__ТЕКСТОВЫЙ БЛОК__
▼

Миф тесен - Александр Баунов
Шрифт:
Интервал:
Закладка:
До конклава все задавались вопросом, как может церковь ответить на, как нынче говорят, вызовы времени. Если имя нового папы в некотором смысле его программа, то отчасти ясно, как он собрался на них ответить. Еще ничего толком не зная о делах аргентинской церкви, я где-то краем уха давно слышал, что архиепископ Буэнос-Айреса ездит на работу и по делам на городском автобусе. Ну вот, оказывается, кто ездил-то. И кто жил в маленькой квартирке. То, что такое францисканское поведение нашло поддержку у кардиналов, тоже хороший знак.
Городская церковь
Вот что удивило меня в первой речи нового папы. Речь была совсем короткой, но в ней он несколько раз назвал себя епископом города Рима: «Я епископ этого прекрасного города. <...> Хочу прежде всего помолиться за моего предшественника, епископа вашего города». И ни разу не назвал себя главой церкви, преемником Петра и так далее. Это многократное смиренное подчеркивание скромной роли городского епископа, главы поместной церкви, разумеется, не отказ от всемирного служения, но это отказ от упрощенного понимания роли папы как всемирного начальства.

▲

__КОРОТКОЕ ЗАДАНИЕ 1__
Верните все строки, в которых есть слово «Viewport».
Текст о новом папе и строки взяты из разных источников.

__ИСХОДНЫЕ ДАННЫЕ__
▼

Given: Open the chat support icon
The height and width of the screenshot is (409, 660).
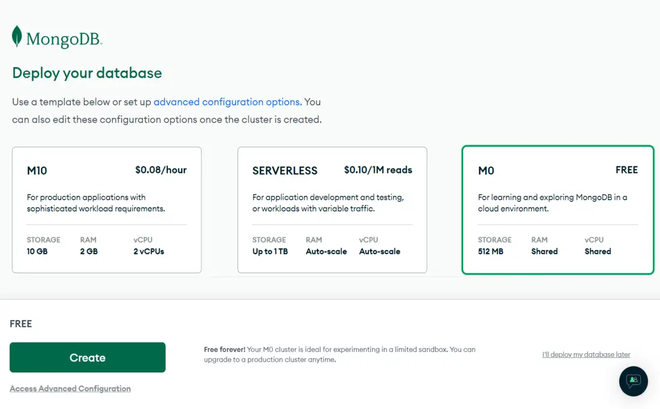Looking at the screenshot, I should coord(633,381).

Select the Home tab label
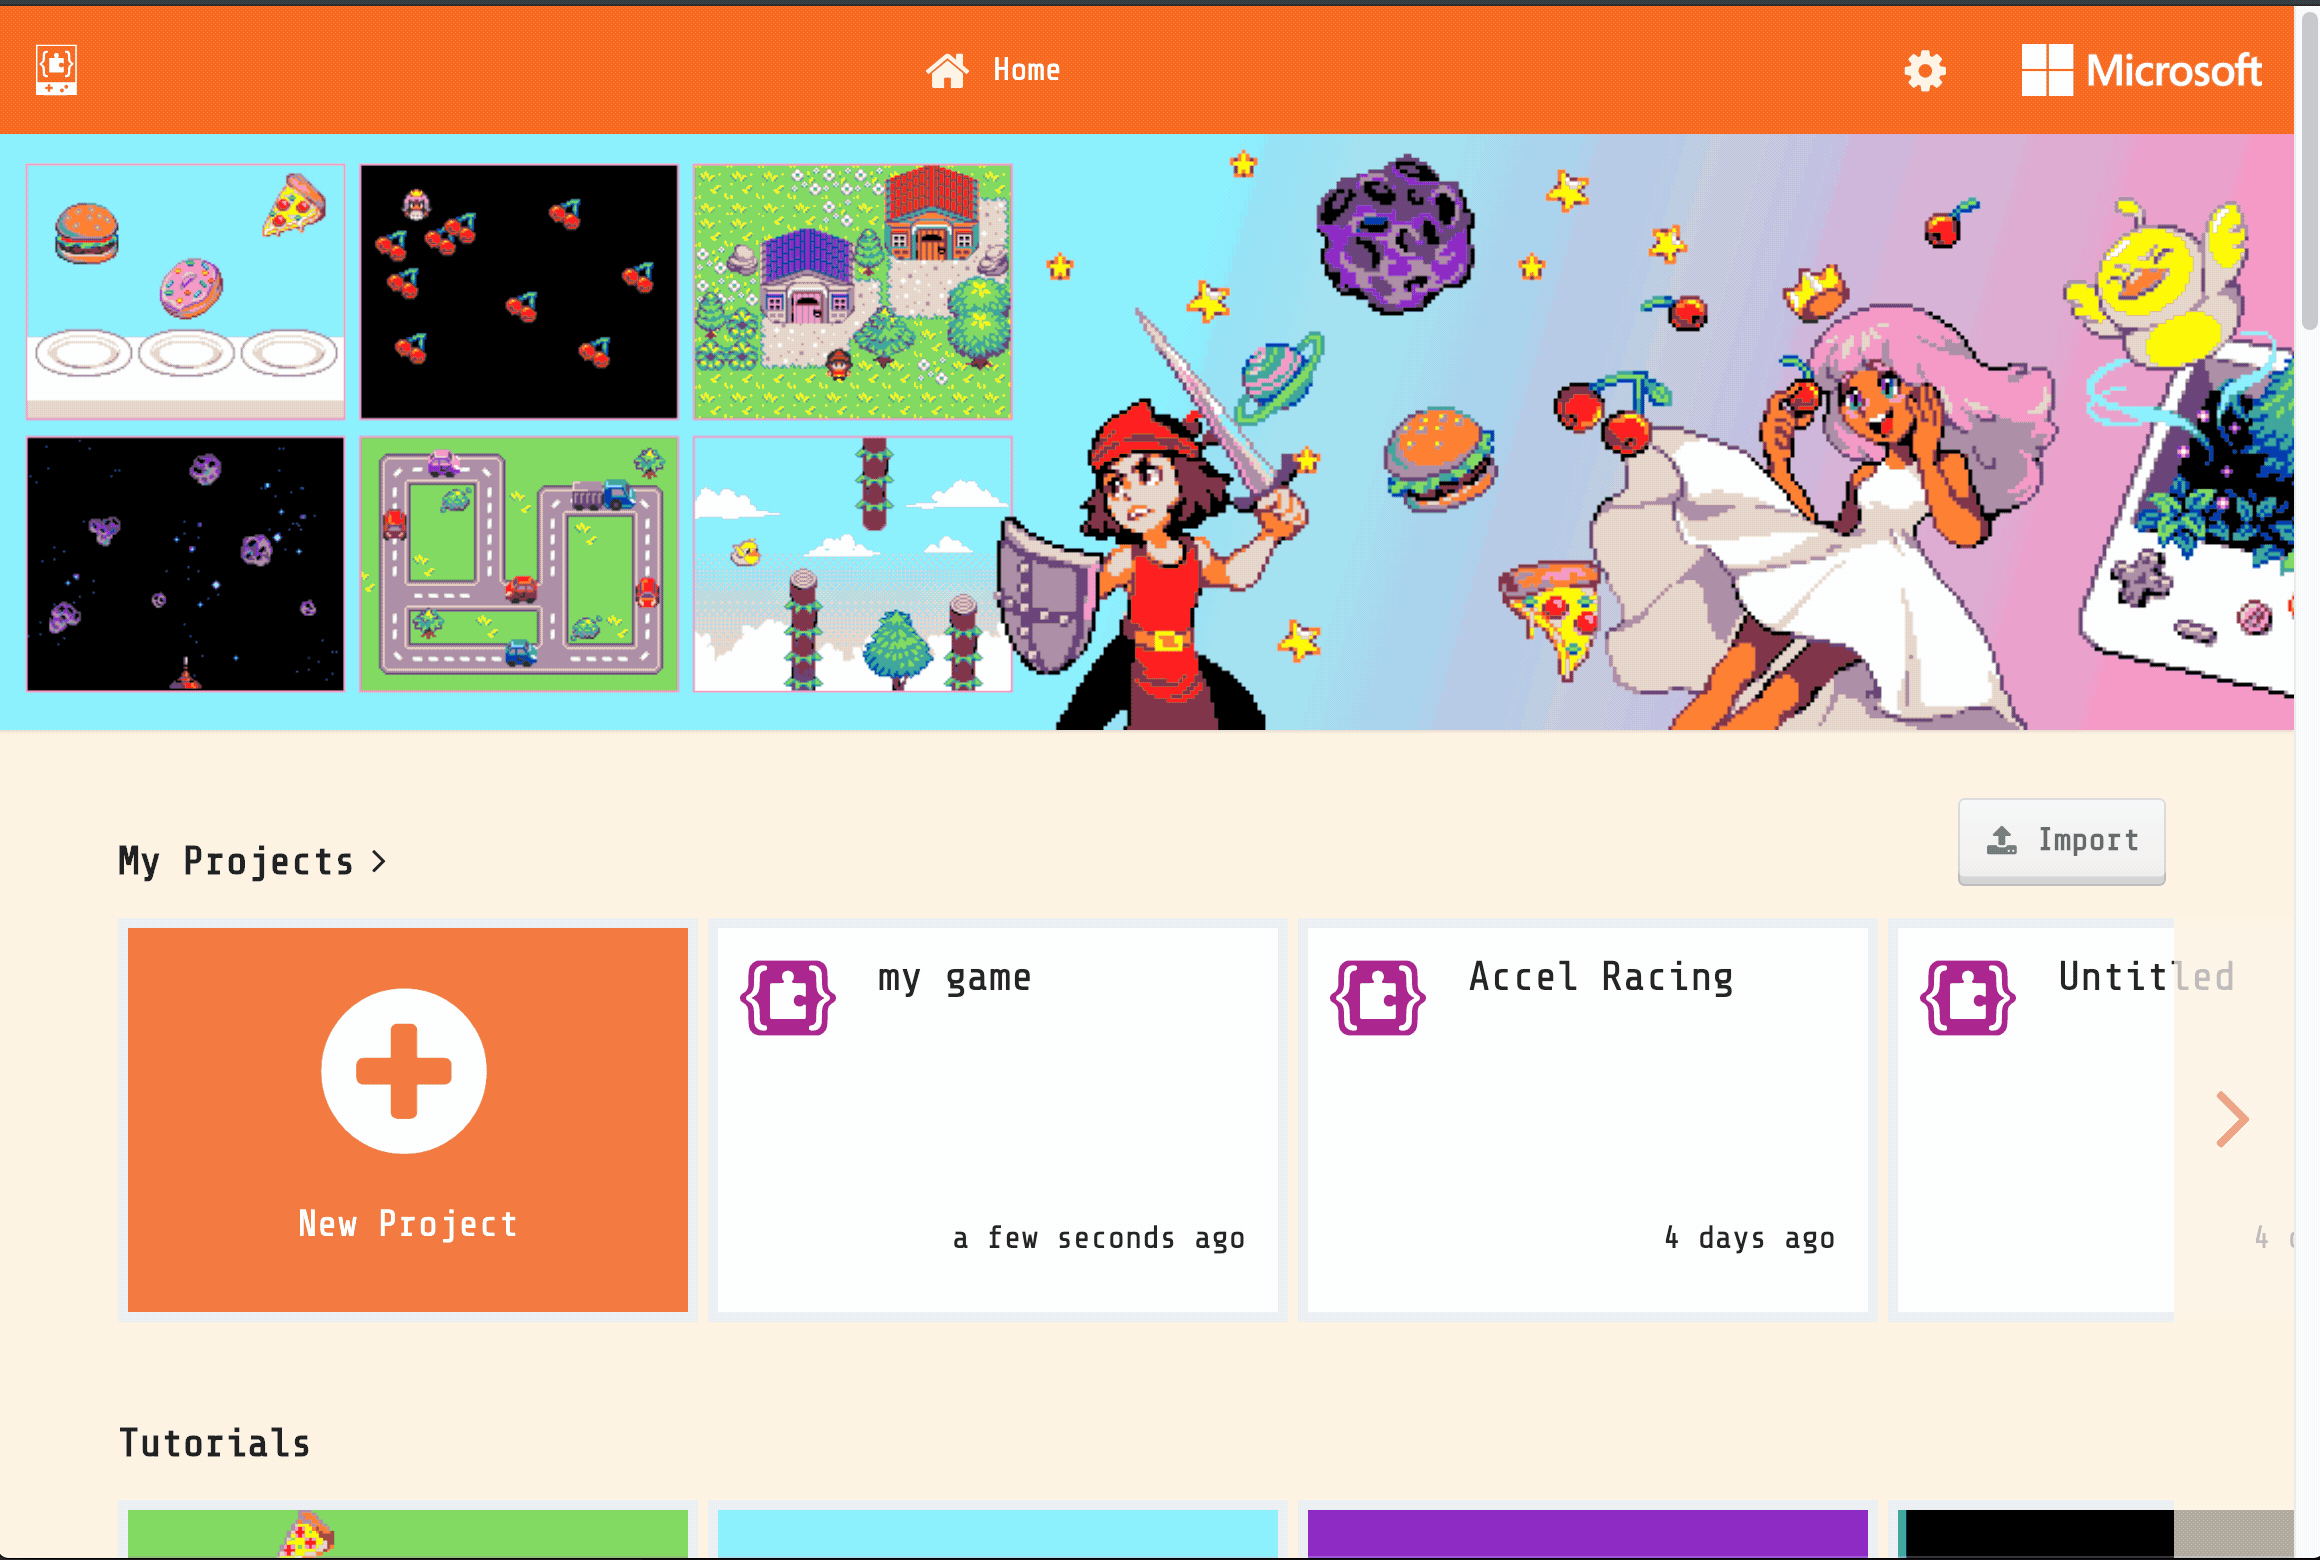(1026, 70)
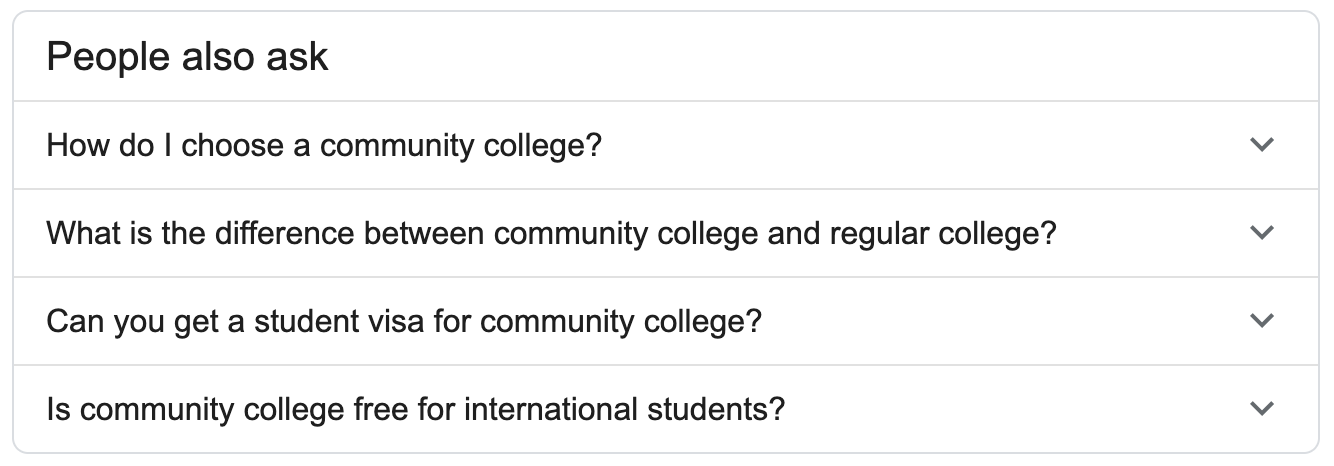This screenshot has width=1334, height=466.
Task: Click the "People also ask" heading
Action: coord(187,57)
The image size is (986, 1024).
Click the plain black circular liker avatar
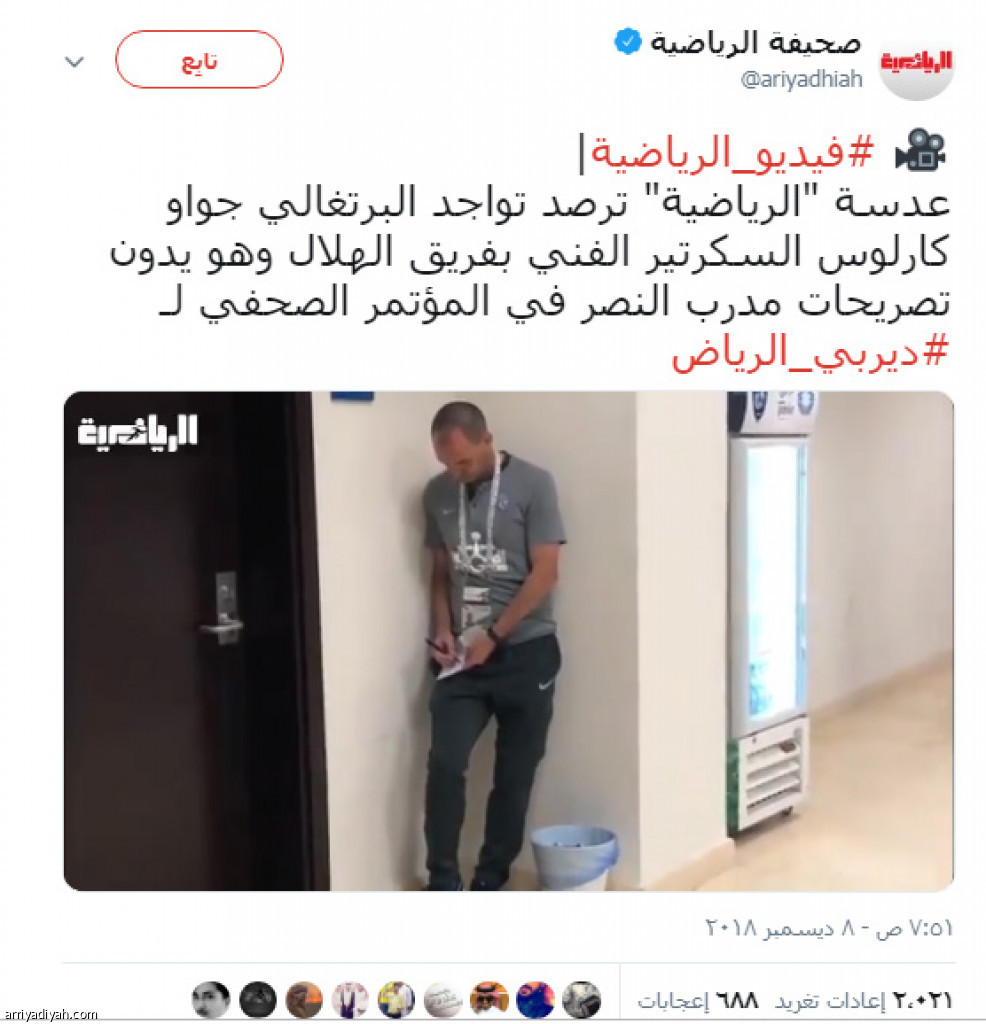tap(258, 1000)
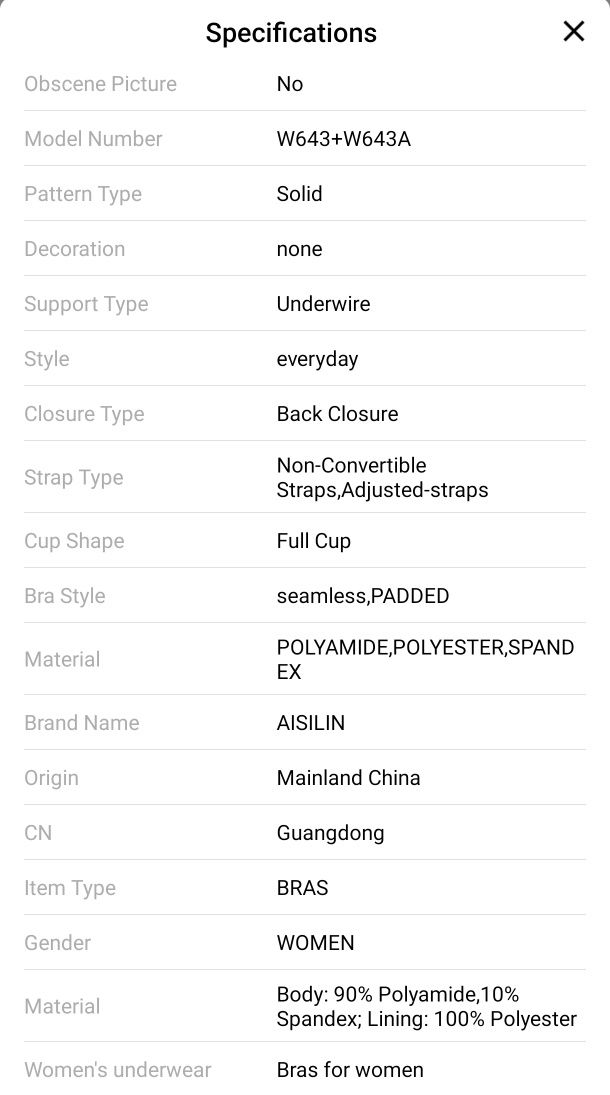Click the Bras for women value
Viewport: 610px width, 1095px height.
350,1070
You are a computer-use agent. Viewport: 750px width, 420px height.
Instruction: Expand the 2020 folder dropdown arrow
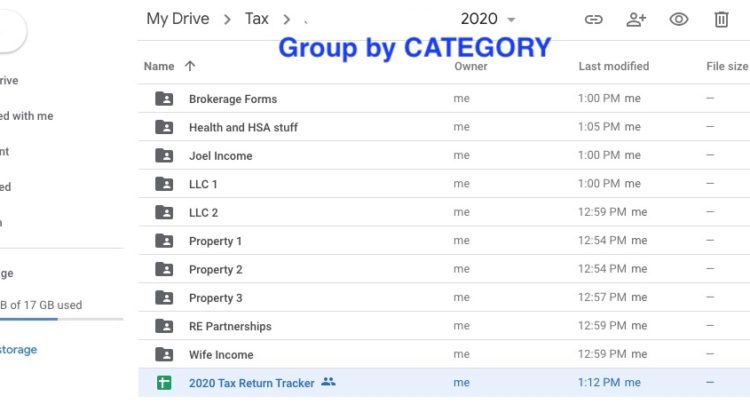(512, 20)
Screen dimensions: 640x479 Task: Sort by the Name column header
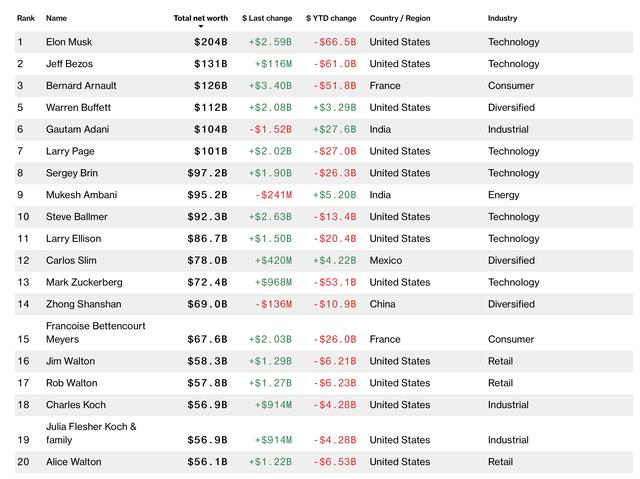pos(56,18)
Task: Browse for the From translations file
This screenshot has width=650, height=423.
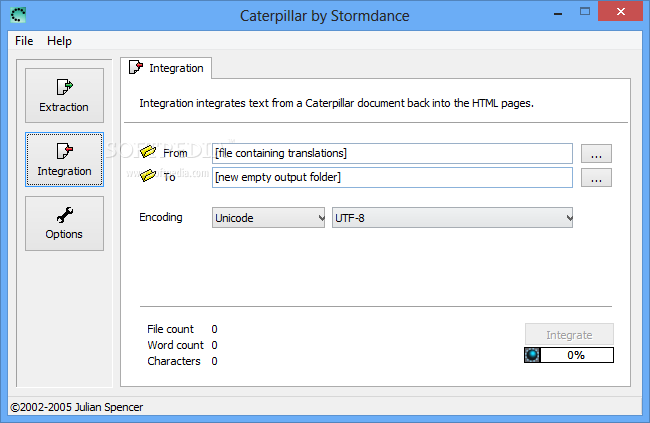Action: coord(596,154)
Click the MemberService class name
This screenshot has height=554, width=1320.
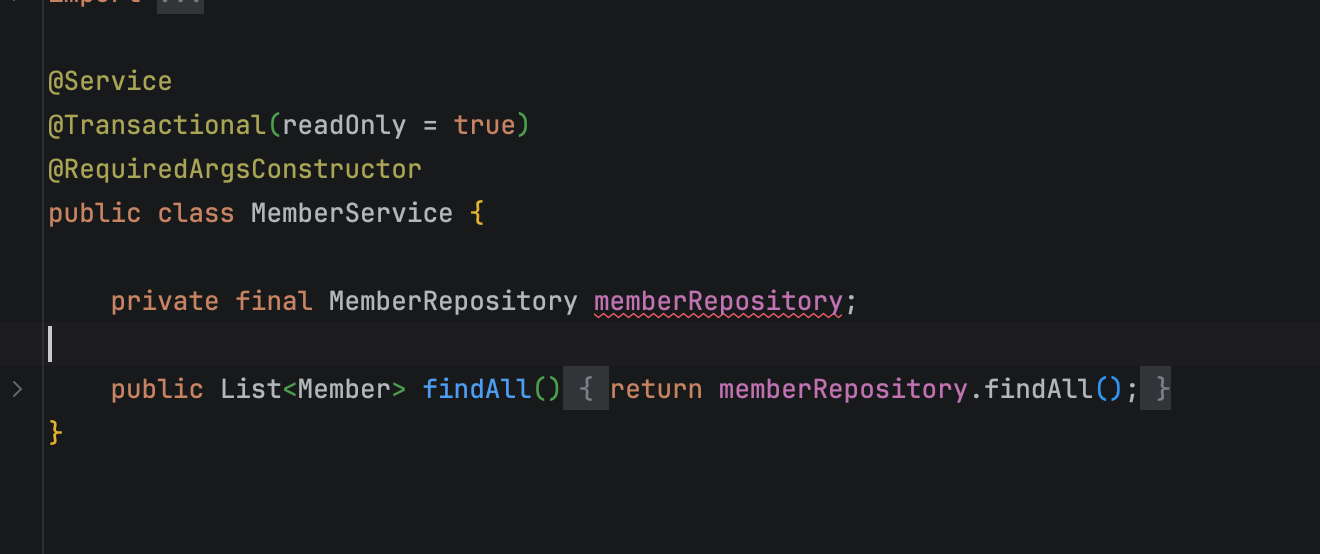click(x=351, y=213)
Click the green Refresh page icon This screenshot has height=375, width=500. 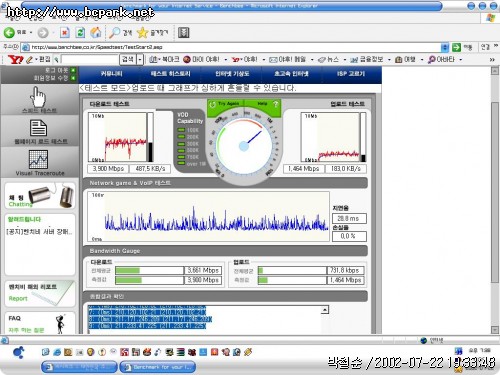click(80, 33)
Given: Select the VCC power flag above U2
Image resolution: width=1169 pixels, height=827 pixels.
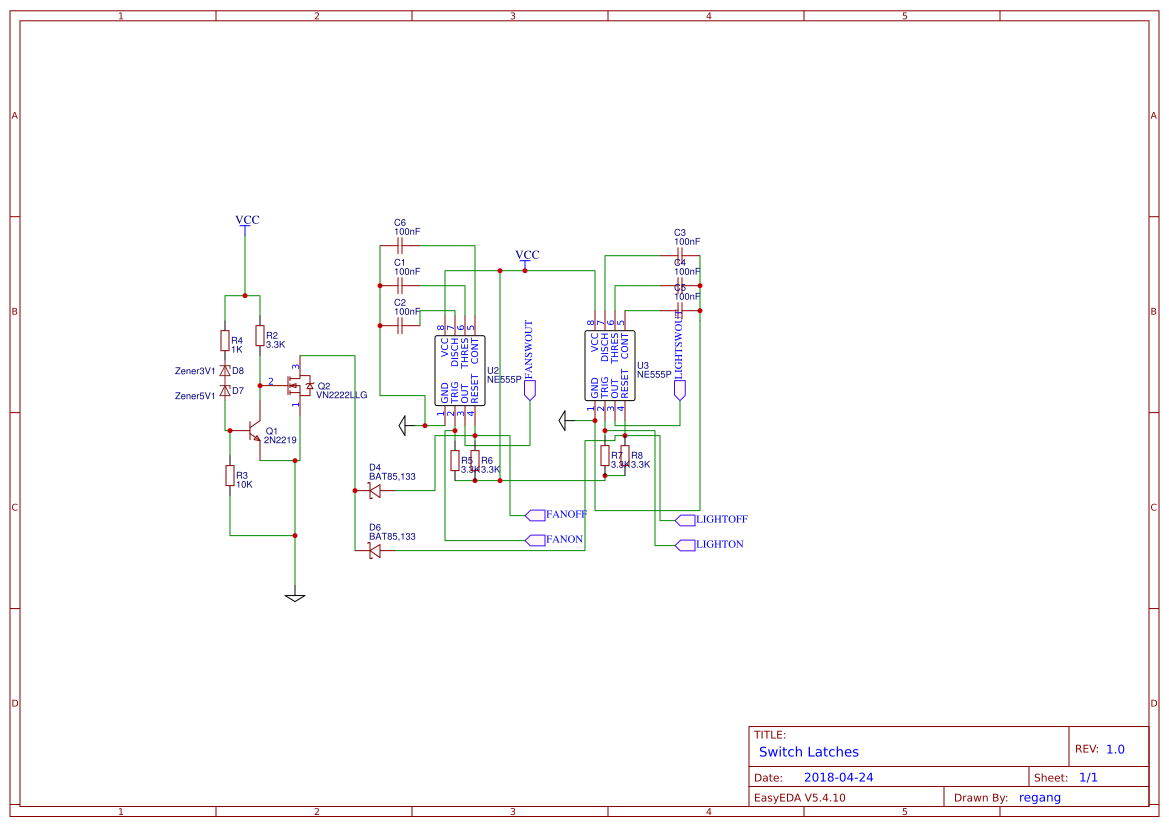Looking at the screenshot, I should [527, 258].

▲

__КОРОТКОЕ ЗАДАНИЕ 2__
Повторите дословно отрывок из текста о новом папе: начните со слов «Миф тесен - Александр» и остановитесь после слов «тоже хороший знак.».

__ИТОГОВЫЙ РЕЗУЛЬТАТ 1__
Viewport: 610px width, 1095px height.
You are a computer-use agent. Viewport: 750px width, 420px height.

__ИТОГОВЫЙ РЕЗУЛЬТАТ 2__
Миф тесен - Александр Баунов
Шрифт:
Интервал:
Закладка:
До конклава все задавались вопросом, как может церковь ответить на, как нынче говорят, вызовы времени. Если имя нового папы в некотором смысле его программа, то отчасти ясно, как он собрался на них ответить. Еще ничего толком не зная о делах аргентинской церкви, я где-то краем уха давно слышал, что архиепископ Буэнос-Айреса ездит на работу и по делам на городском автобусе. Ну вот, оказывается, кто ездил-то. И кто жил в маленькой квартирке. То, что такое францисканское поведение нашло поддержку у кардиналов, тоже хороший знак.